El informe de gestión, publicado en abril y que fue auditado por Deloitte, destaca que en el aspecto financiero OHL Concesiones “disfruta de una importante posición”, porque tiene políticas de continuo esfuerzo por optimizar la estructura financiera, estudiando y ejecutando las refinanciaciones con la suficiente anticipación y “por la excelente reputación cosechada” que le proporciona acceso fluido a mercado de capitales y créditos bancarios.

EE.UU., mercado atractivo. El Banco Interamericano de Desarrollo ha reconocido que en los últimos 15 años las concesiones de infraestructura se han popularizado en “economías emergentes (Argentina, Brasil, Chile, China, Colombia, México o Perú), y en países desarrollados como Estados Unidos, España, Reino Unido o Francia.
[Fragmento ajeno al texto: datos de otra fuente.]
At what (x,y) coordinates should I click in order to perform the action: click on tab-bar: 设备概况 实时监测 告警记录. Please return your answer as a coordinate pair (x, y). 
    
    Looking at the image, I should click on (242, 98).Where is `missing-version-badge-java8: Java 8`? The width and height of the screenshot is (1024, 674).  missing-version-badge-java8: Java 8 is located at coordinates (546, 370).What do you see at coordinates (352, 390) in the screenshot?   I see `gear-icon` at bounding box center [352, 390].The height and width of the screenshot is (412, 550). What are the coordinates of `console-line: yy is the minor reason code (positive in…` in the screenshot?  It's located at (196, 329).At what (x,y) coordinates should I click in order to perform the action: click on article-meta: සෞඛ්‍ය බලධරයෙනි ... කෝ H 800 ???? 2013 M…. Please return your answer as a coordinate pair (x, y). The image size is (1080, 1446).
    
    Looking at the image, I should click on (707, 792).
Para el director general de Invex Infraestructura, Jorge Zapata, EU representa un atractivo mercado en el sector de transporte, al que están volteando diversas firmas internacionales y donde se gesta una fuerte competencia

“Las concesiones van a despuntar en ese país y las empresas de mayor tamaño tendrán buenas oportunidades. En nuestro caso, seguiremos participando en los procesos dentro de México”, explicó el directivo de Invex, que junto con GIA se adjudicó el año pasado la concesión del libramiento de Ciudad Obregón, Sonora.

Sobre el interés de OHL por llegar a EU y Canadá, antes de las grabaciones, se argumentaba una gran capacidad para generar valor agregado en el grupo español por la filial de Concesiones: “Son claros ejemplos las salidas a Bolsa en OHL Brasil (agosto del 2005) y OHL México (noviembre del 2010) y la ampliación de capital en OHL México (junio del 2013), entre otras acciones”.
Rescate carretero de Puebla

OHL México ya vivió la experiencia de que un gobierno local terminara antes de lo previsto una concesión.
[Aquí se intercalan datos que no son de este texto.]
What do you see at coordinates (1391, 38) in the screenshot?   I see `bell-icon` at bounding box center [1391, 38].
El 10 de mayo del 2012 informó que el gobierno de Puebla “de forma unilateral” hizo público un día antes un acuerdo mediante el cual se rescataba la concesión del Libramiento Norte otorgada a Autovías de México, su filial, dos años después de que se le asignó.
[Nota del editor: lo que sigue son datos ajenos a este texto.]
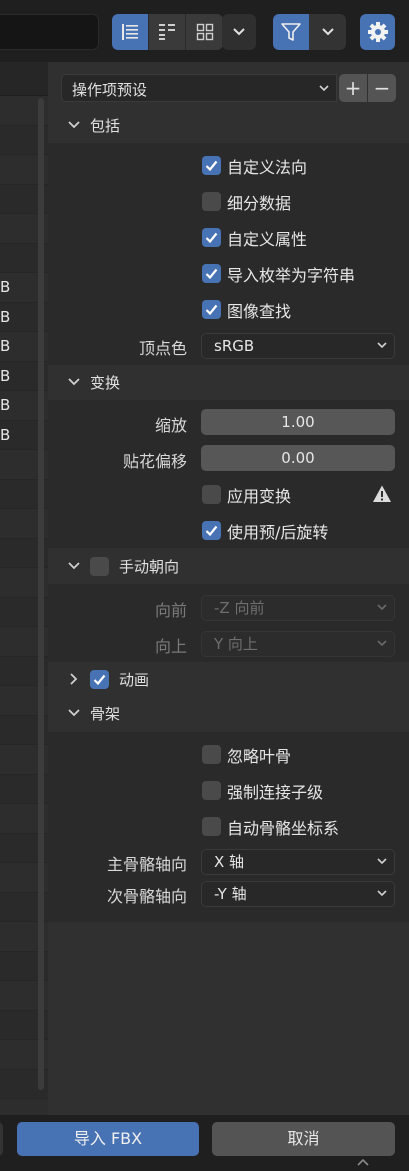 The width and height of the screenshot is (409, 1171). Describe the element at coordinates (230, 862) in the screenshot. I see `primary-bone-axis-value: X 轴` at that location.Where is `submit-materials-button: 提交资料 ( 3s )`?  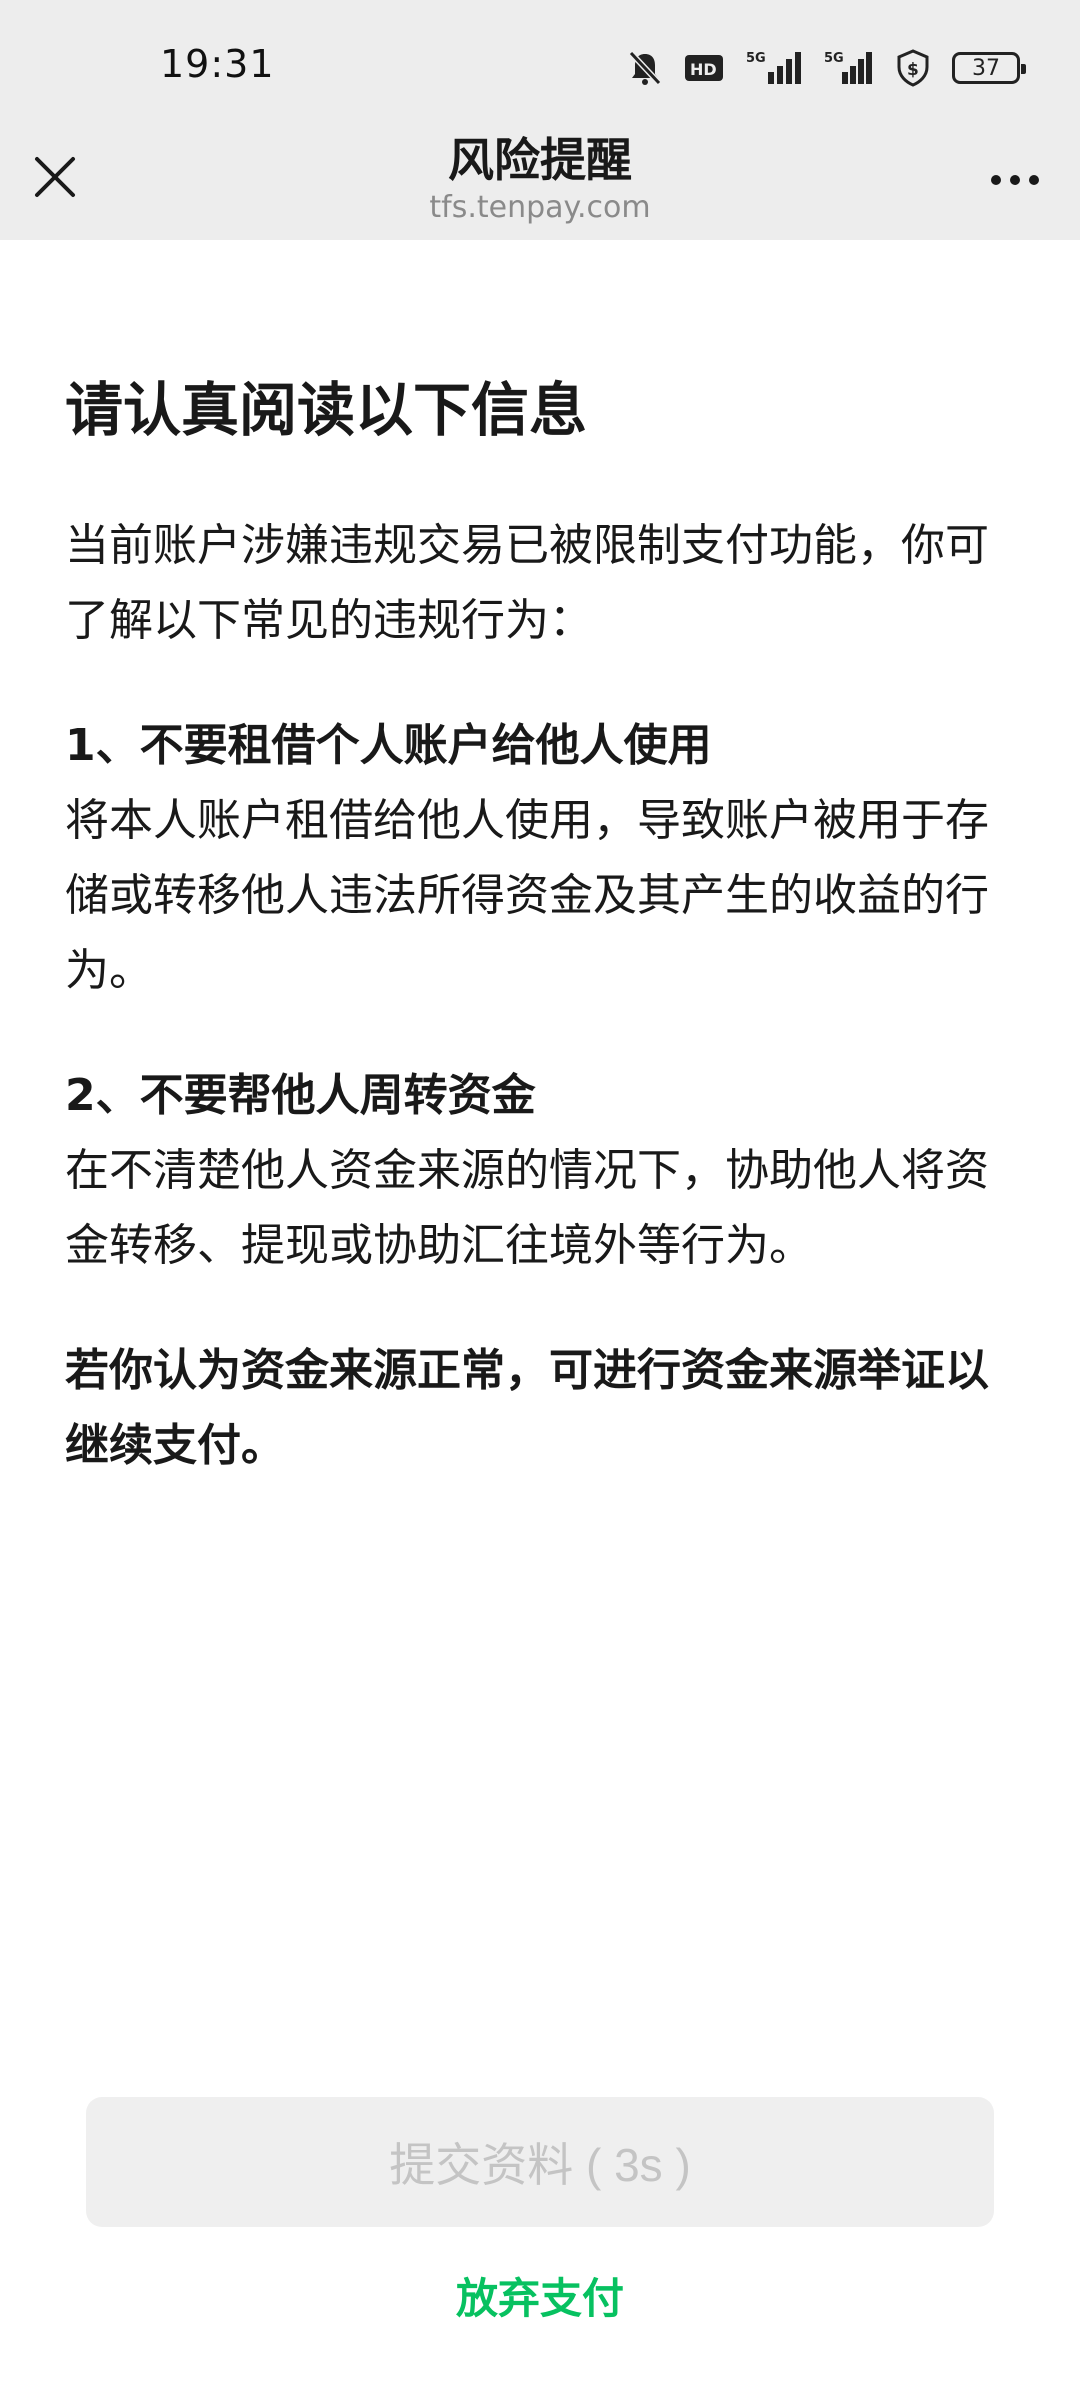 submit-materials-button: 提交资料 ( 3s ) is located at coordinates (540, 2162).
El contrato establecía un periodo de 30 años, por lo cual se inició un largo proceso legal que culminó el año pasado, al ser indemnizada con el otorgamiento de un nuevo título de concesión para construir y explotar un proyecto alternativo al rescatado: una autopista de cuota elevada de 13.3 km sobre la autopista federal México-Puebla-Veracruz.

Ahora, la concesión es compartida con Promotora y Operadora de Infraestructuras (Pinfra).